▶ [WHAT TO WORK ON]:
A: Decide whether each statement agrees with the case commentary: (i) reversing a chancellor on admission of evidence in a bench trial is hard; (ii) only one of the two spellings "acknowledgment" and "acknowledgement" is correct; (iii) "judgement" is the American spelling. Answer yes or no for each, and quote the words of the commentary that decide it.
B: Duplicate the part of the case commentary starting with "A couple of" and going on through "from harmful influences.".
*** Opening of EXCERPTED PASSAGE ***
A couple of thoughts:
- Paragraph 6 is a reminder that it is awfully tough to reverse a chancellor on admission of evidence in a bench trial, which is understandable because there is no jury to protect from harmful influences.
- The most complicated aspect of this case is the confuseration of spelling between “acknowledgment” and “acknowledgement.” Both are correct; however, the version with no “e” after the “g” is the preferred American usage, and the other is preferred in the UK, like “judgment” (American) and “judgement” (British).
*** Close of EXCERPTED PASSAGE ***
*** Opening of RECORD SET ***
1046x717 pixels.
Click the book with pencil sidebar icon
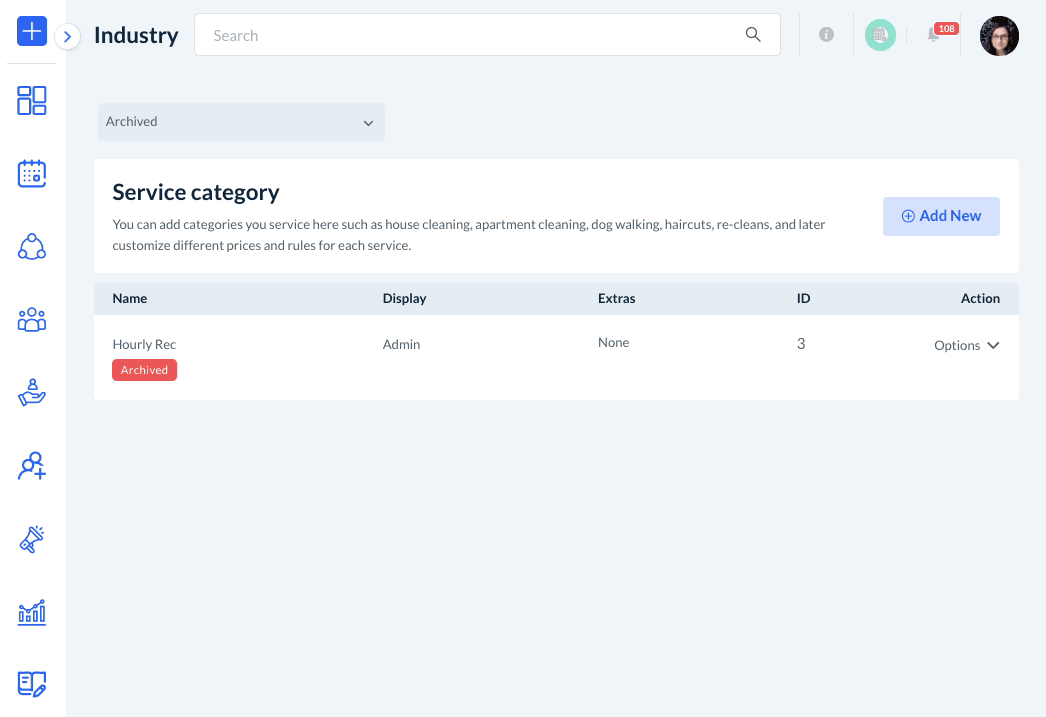[32, 684]
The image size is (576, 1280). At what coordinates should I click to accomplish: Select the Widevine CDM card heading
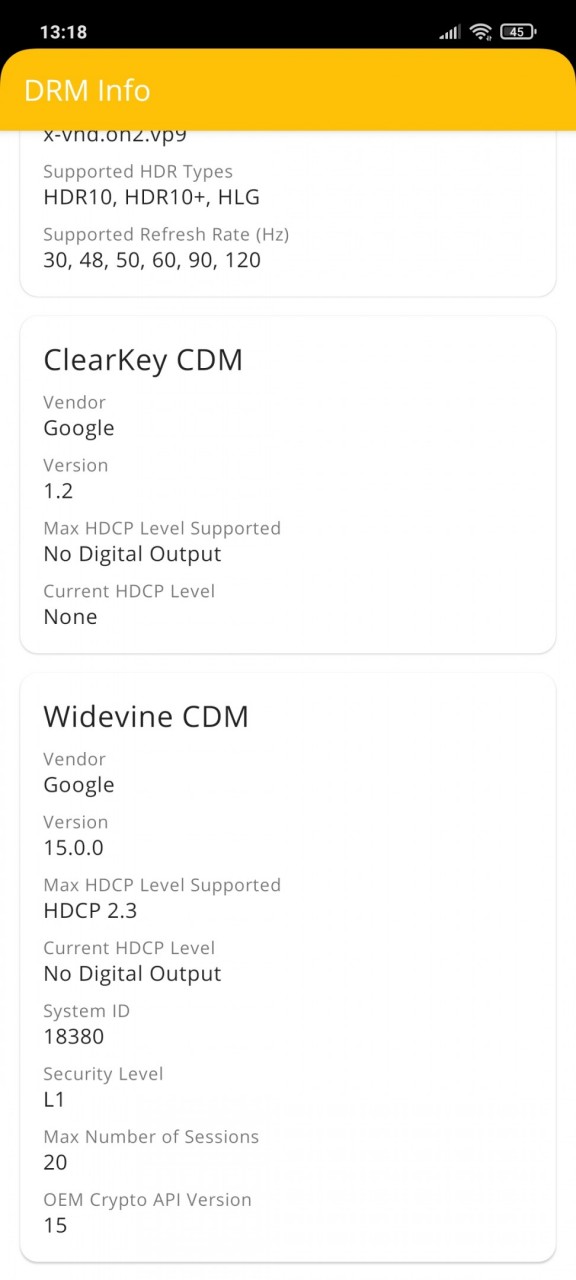coord(146,717)
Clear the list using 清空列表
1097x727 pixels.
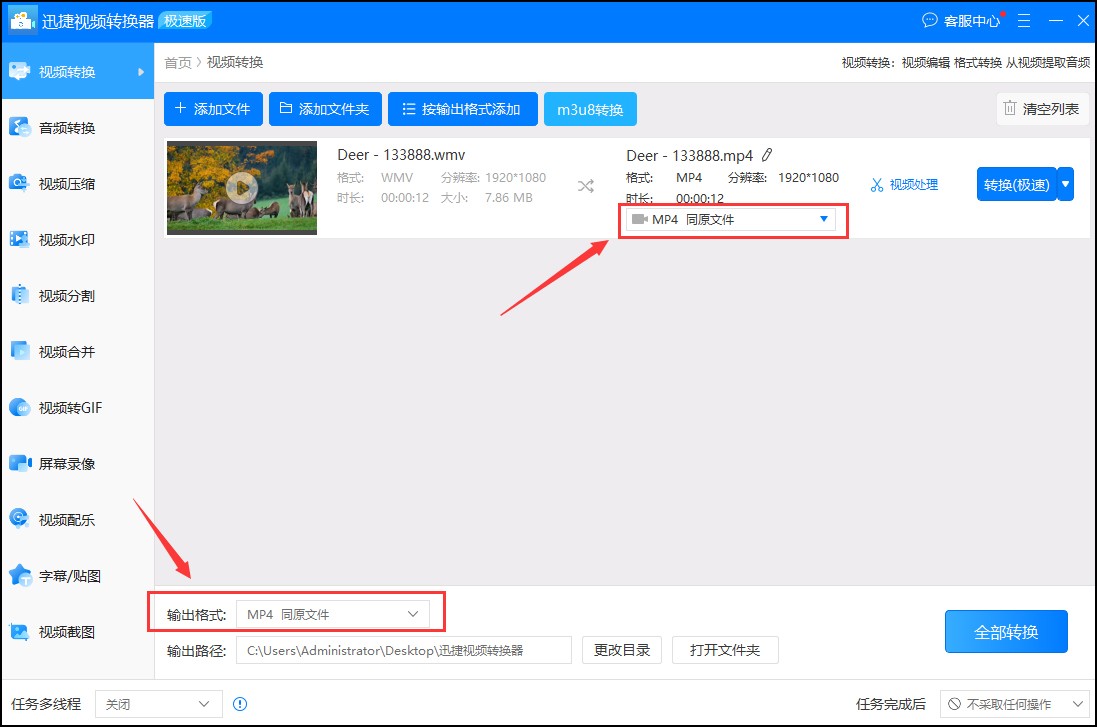(x=1042, y=108)
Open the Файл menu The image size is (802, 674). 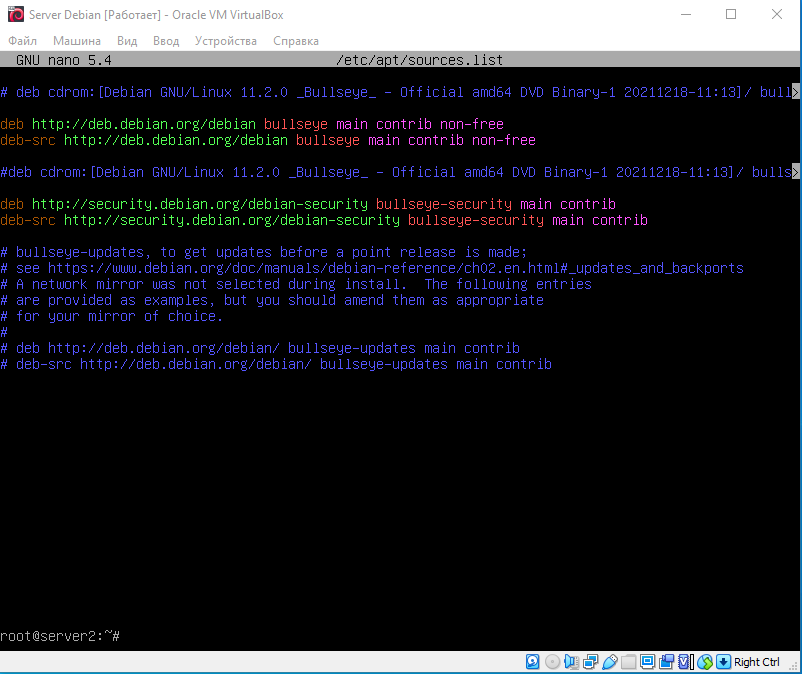tap(22, 41)
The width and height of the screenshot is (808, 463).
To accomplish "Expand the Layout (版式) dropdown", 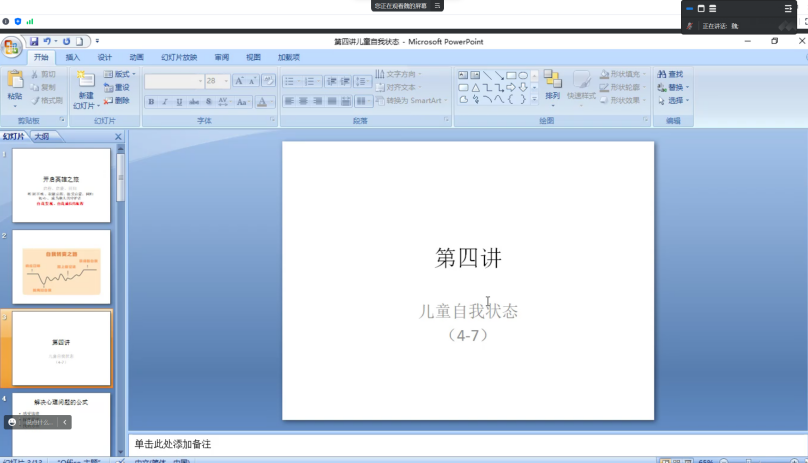I will (121, 74).
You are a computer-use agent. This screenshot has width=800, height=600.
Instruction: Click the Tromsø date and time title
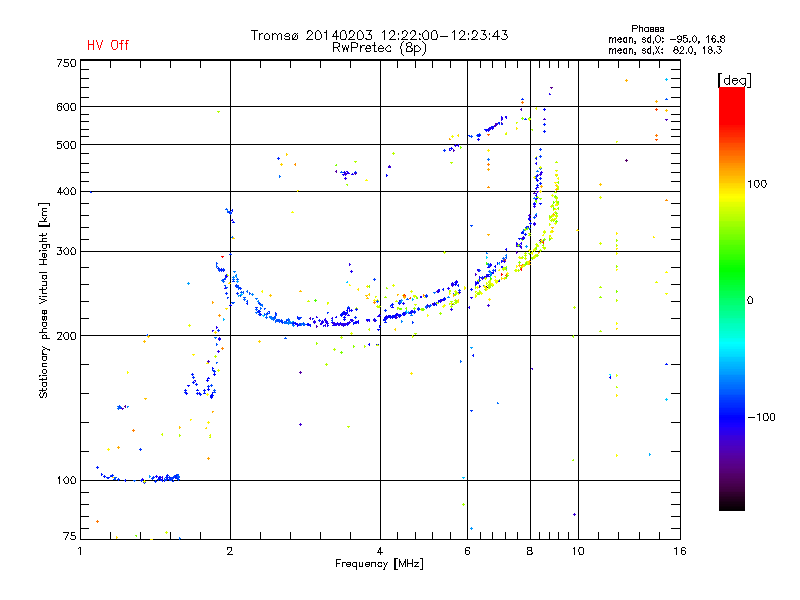click(x=379, y=35)
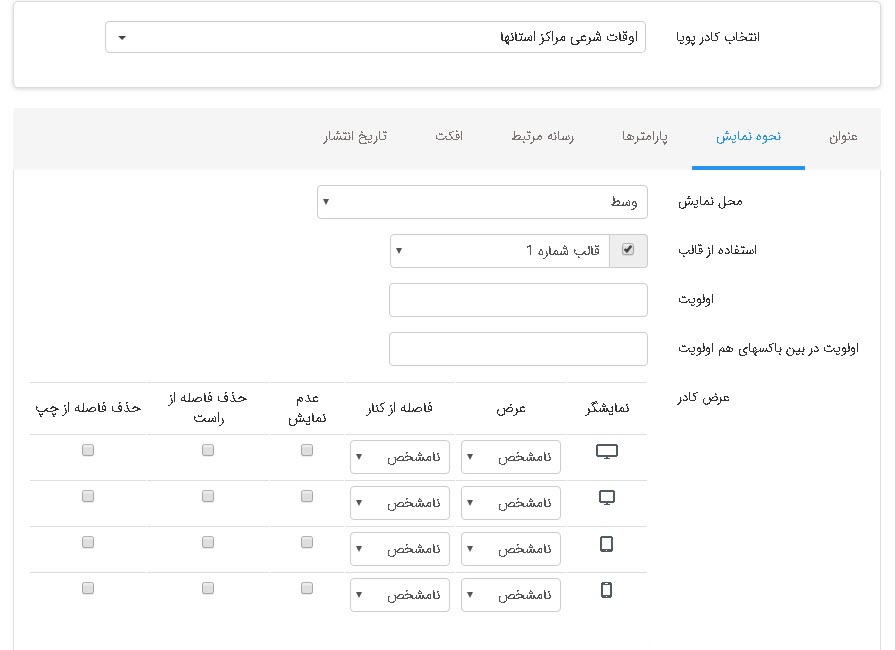Toggle the استفاده از قالب checkbox
The image size is (895, 650).
coord(628,250)
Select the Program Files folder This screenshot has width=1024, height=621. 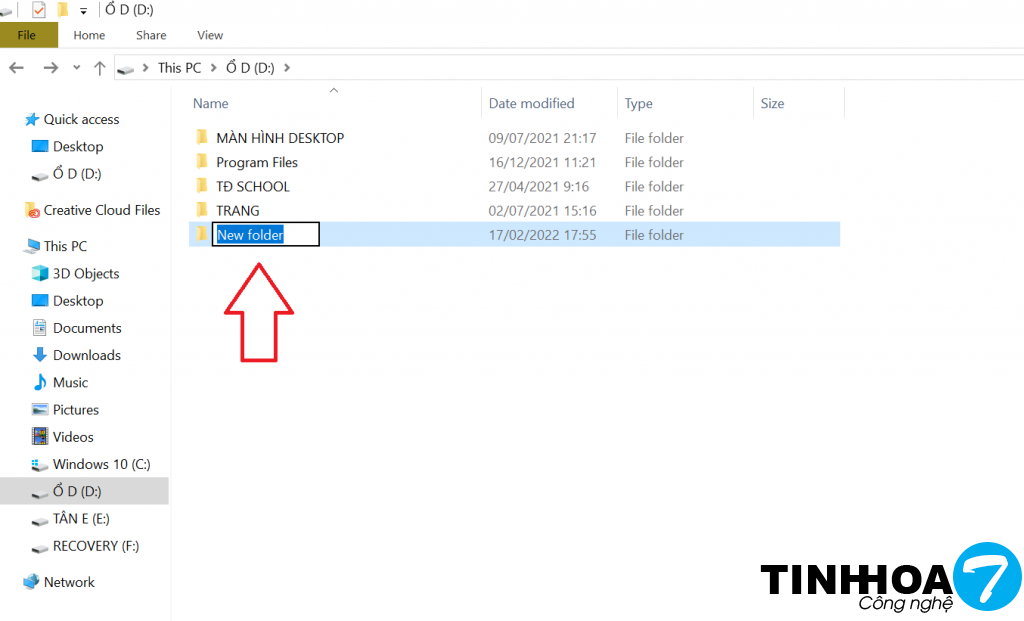tap(257, 162)
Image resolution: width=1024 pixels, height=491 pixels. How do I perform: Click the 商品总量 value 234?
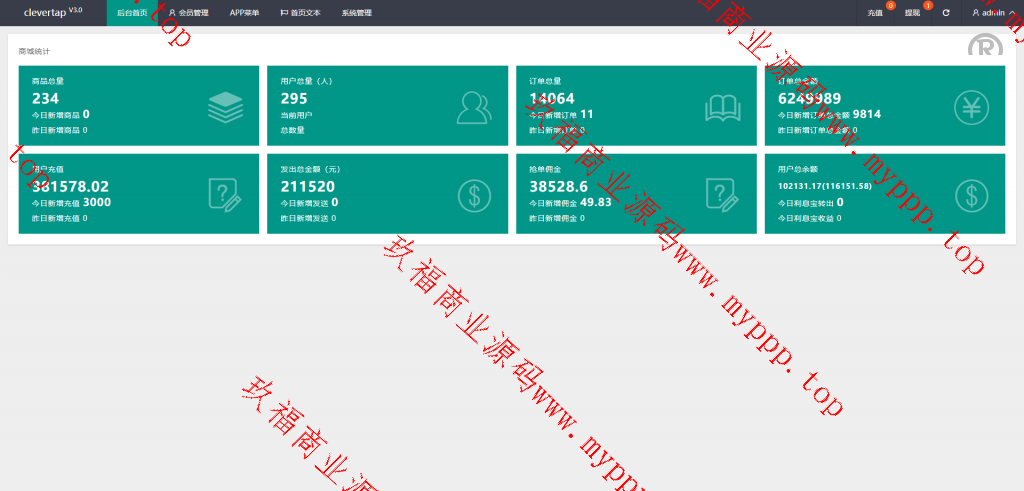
*** Close of RECORD SET ***
▶ [SOLVED TASKS]:
A:
(i) Yes: "it is awfully tough to reverse a chancellor on admission of evidence in a bench trial"
(ii) No: "Both are correct"
(iii) No: "like “judgment” (American) and “judgement” (British)"

B:
A couple of thoughts:
- Paragraph 6 is a reminder that it is awfully tough to reverse a chancellor on admission of evidence in a bench trial, which is understandable because there is no jury to protect from harmful influences.